Serious side effects of Precose
Along with its needed effects, acarbose (the active ingredient contained in Precose) may cause some unwanted effects. Although not all of these side effects may occur, if they do occur they may need medical attention.
Check with your doctor as soon as possible if any of the following side effects occur while taking acarbose:
Rare
- Yellow eyes or skin
Other side effects of Precose
Some side effects of acarbose may occur that usually do not need medical attention. These side effects may go away during treatment as your body adjusts to the medicine. Also, your health care professional may be able to tell you about ways to prevent or reduce some of these side effects.
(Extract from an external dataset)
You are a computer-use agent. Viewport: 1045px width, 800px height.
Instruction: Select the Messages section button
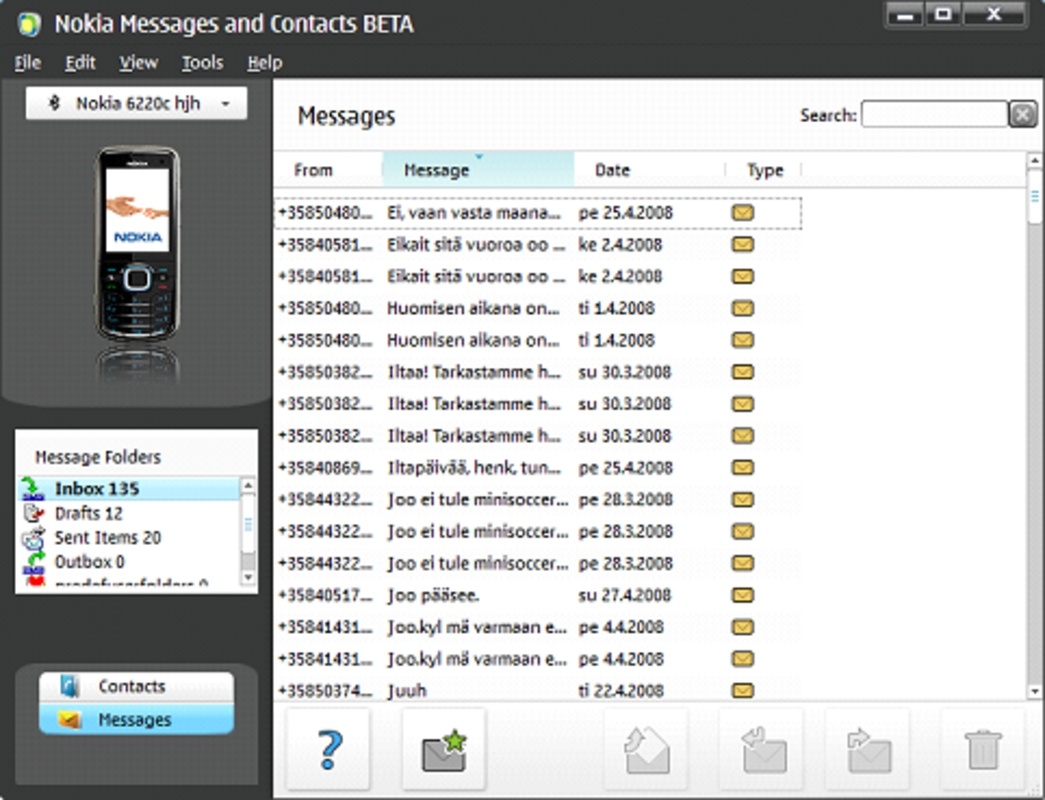click(x=137, y=719)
Check with your health care professional if any of the following side effects continue or are bothersome or if you have any questions about them:
More common
- Abdominal or stomach pain
- bloated feeling or passing of gas
- diarrhea
For Healthcare Professionals
Applies to acarbose: oral tablet.
General
The most frequently reported adverse events include abdominal pain, diarrhea, and flatulence.[Ref]
Gastrointestinal
In large-scale clinical trials, a majority of patients have complained of gastrointestinal (GI) side effects. GI side effects usually developed within the first few weeks of therapy, were usually mild to moderate in severity, and typically decreased over time. The most common GI side effects were due to the fermentation of unabsorbed carbohydrates and resultant gas production. The severity of GI symptoms may be decreased by dosage reduction and by avoidance of gas-producing foods and sucrose.
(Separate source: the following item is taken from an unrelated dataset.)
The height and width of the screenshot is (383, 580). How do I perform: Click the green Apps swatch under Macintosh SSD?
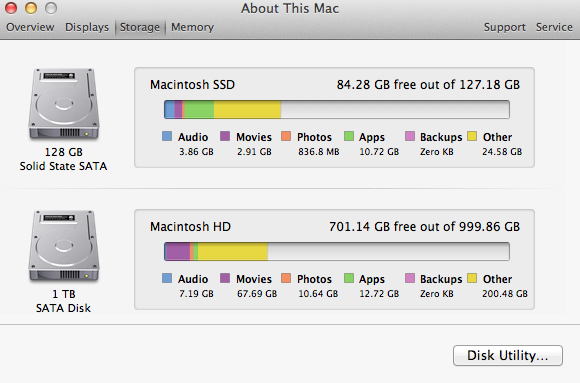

There have been rare postmarketing reports of pneumatosis cystoides intestinalis associated with alpha-glucosidase inhibitors including this drug. If suspected, discontinue therapy and perform appropriate diagnostic testing.[Ref]
Very common (10% or more): Abdominal pain (19%), diarrhea (31%), flatulence (74%)
Uncommon (0.1% to 1%): Nausea,, vomiting, dyspepsia
Postmarketing reports: Ileus/subileus, pneumatosis cystoides intestinalis[Ref]
Hepatic
Very common (10% or more): Serum transaminase elevations (14%)
Postmarketing reports: Fulminant hepatitis with fatal outcome, jaundice and/or hepatitis and associated liver damage[Ref]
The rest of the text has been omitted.